AKP’nin 2002’den beri kadınların yaşam haklarını, devlet tarafından korunma haklarını, eşit ve özgür bireyler olarak ve laik bir sistemde yaşamlarını sürdürme haklarını tek tek yok ettiğini söyleyen Genç, “Eşitlik, özgürlük, insan hakkı adına anayasal düzen içinde ne kadar hakkımız varsa bir bir yok ediliyor” dedi.
Silahlanmaya ayrılan bütçenin kadınlara ayrılmadığını söyleyen Genç, “İki emperyalist blok arasında Orta Doğu’daki bu çatışma ortamından siyasal ve ekonomik rant elde etme peşinde katliamlara suç ortaklığı yapıyor” şeklinde konuştu.
“İŞÇİ SINIFI OLARAK ÖRGÜTLÜ GÜCÜMÜZLE MÜCADELE EDECEĞİZ”
Dünyada ve Türkiye’de işçi ve emekçi kadınların mücadelelerine de dikkat çeken Genç, “Savaşa, şiddete, eşitsizliğe, yoksulluğa ve kadın düşmanı politikalara karşı başta biz işçi kadınlar olmak üzere bütün bir işçi sınıfı olarak örgütlü gücümüzle mücadele edeceğiz” dedi. Genç son olarak, toplu iş sözleşmesine ekledikleri şiddete karşı koruma maddelerini eksiksiz uygulanmasını, her iş yerine kreş ve Bornova sığınma evinin açılmasını, ILO 190’ın imzalanması ve İstanbul Sözleşmesi ve 6284 sayılı yasanın uygulanmasını istedi.

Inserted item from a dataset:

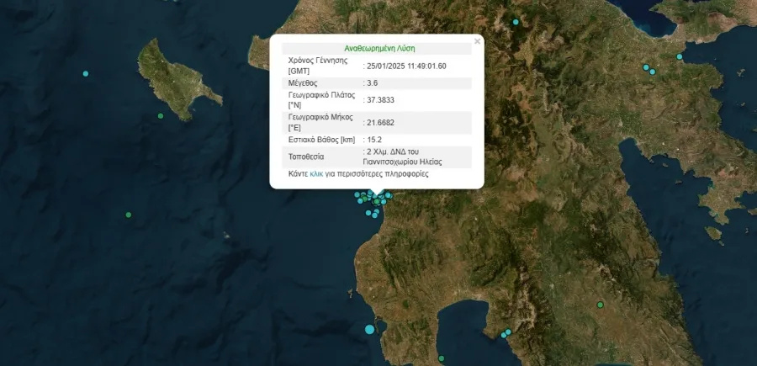Click the green marker just south of Zakynthos island
This screenshot has width=757, height=366.
pos(161,116)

“KADINA YÖNELİK ŞİDDETE KARŞI AYAKTAYIZ”
Ardından Bornova Belediyesi Kadın Aile Müdürlüğü ve Yazarlar Derneği adına İş Yeri Temsilcisi Berrin Burakçı Bağış açıklama yaptı. Sosyal Politikalar Bakanlığı’na seslenen Bağış, Nahide Opuz davasını hatırlatarak, “Opuz davası, AHİM’in şiddete karşı vatandaşını korumadığı gerekçesiyle bir devleti mahkum ettiği ilk davadır. Nahide Opuz ‘Eve geldim yemek yoktu’ gerekçesiyle şiddet görmüştü. Bu cümle sözleşmeye toplumsal cinsiyet rolleri şiddete gerekçe olamaz şeklinde girdi. Bugün hale biz dünyanın dört köşesinde kadınlar, sistematik bir şekilde süren kadına yönelik şiddete karşı ayaktayız. Aile ve Sosyal Hizmetler Bakanlığına sesleniyoruz; İstanbul Sözleşmesi’nden vazgeçmiyoruz. İstanbul Sözleşmesi’ni uygulayın” dedi. Ardından Uğur Mumcu Kültür Merkezi’nde işçi kadın fotoğraf sergi açılışı yapıldı.